During the first two and one half years of the study, 2,531 men were enrolled. All patients were subsequently followed for a median of 5.1 years. The mean age of participants was 64 years, and 90 percent were white. More than 50 percent of participants had hypertension, and 25 percent had diabetes. The mean HDL cholesterol level at entry was 32 mg per dL (0.8 mmol per L), and the mean LDL cholesterol level was 112 mg per dL (2.9 mmol per L). After the first year of gemfibrozil therapy, mean HDL levels were 6 percent higher in the treatment group than in the placebo group, and mean total cholesterol levels were 4 percent lower.
The primary outcome revealed that 275 patients in the placebo group (compared with 219 in the gemfibrozil group) died from coronary heart disease or had a nonfatal myocardial infarction. This difference translated to a relative risk reduction of 22 percent in death from coronary heart disease and 23 percent in nonfatal myocardial infarction. This benefit was not observed until about two years after randomization. Assessment of stroke revealed that 76 patients in the placebo group and 58 in the treatment group suffered a neurologic event. This amounted to a relative risk reduction of 25 percent in the treatment group. Also observed was a statistically significant decrease in the risk of transient ischemic attack and carotid endarterectomy. No differences in the rates of coronary revascularization or hospitalization for unstable angina were noted. The most commonly observed adverse event was dyspepsia, which occurred in 40 percent of the gemfibrozil patients but also in 34 percent of patients receiving placebo.
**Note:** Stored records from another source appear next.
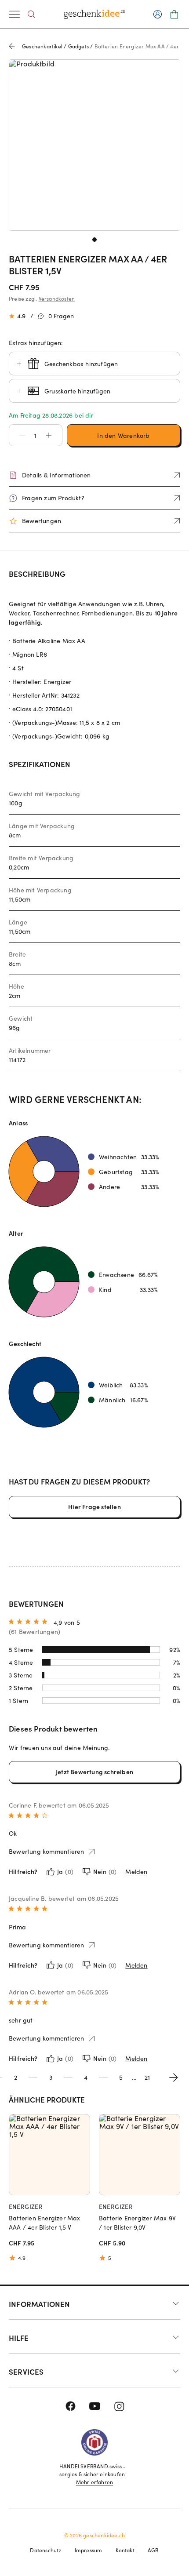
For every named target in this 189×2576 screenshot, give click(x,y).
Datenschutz (45, 2550)
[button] (18, 435)
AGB (153, 2550)
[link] (94, 145)
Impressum (88, 2550)
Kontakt (125, 2550)
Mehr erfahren (94, 2481)
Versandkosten (57, 298)
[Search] (31, 14)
No differences in the number of patients with elevated creatinine kinase or aspartate aminotransferase levels were found.
The authors conclude that gemfibrozil therapy reduces the risk of death and nonfatal myocardial infarction in patients with known coronary disease and low HDL cholesterol levels.
Rubins HB, et al. Gemfibrozil for the secondary prevention of coronary heart disease in men with low levels of high-density lipoprotein cholesterol. N Engl J Med. August 5, 1999;341:410–8.
editor's note: This study adds further support to several other secondary prevention studies that have used statin medications to lower LDL cholesterol levels in patients with established heart disease. In this study, the absolute risk reduction in death from coronary heart disease or myocardial infarction was 4.4 percent. This reduction translates into 23 patients who would need to be treated with gemfibrozil for five years to prevent one event. This number needed to treat compares favorably with two of the major statin trials, where the number of patients needed to treat ranged from 28 to 33.—j.t.k.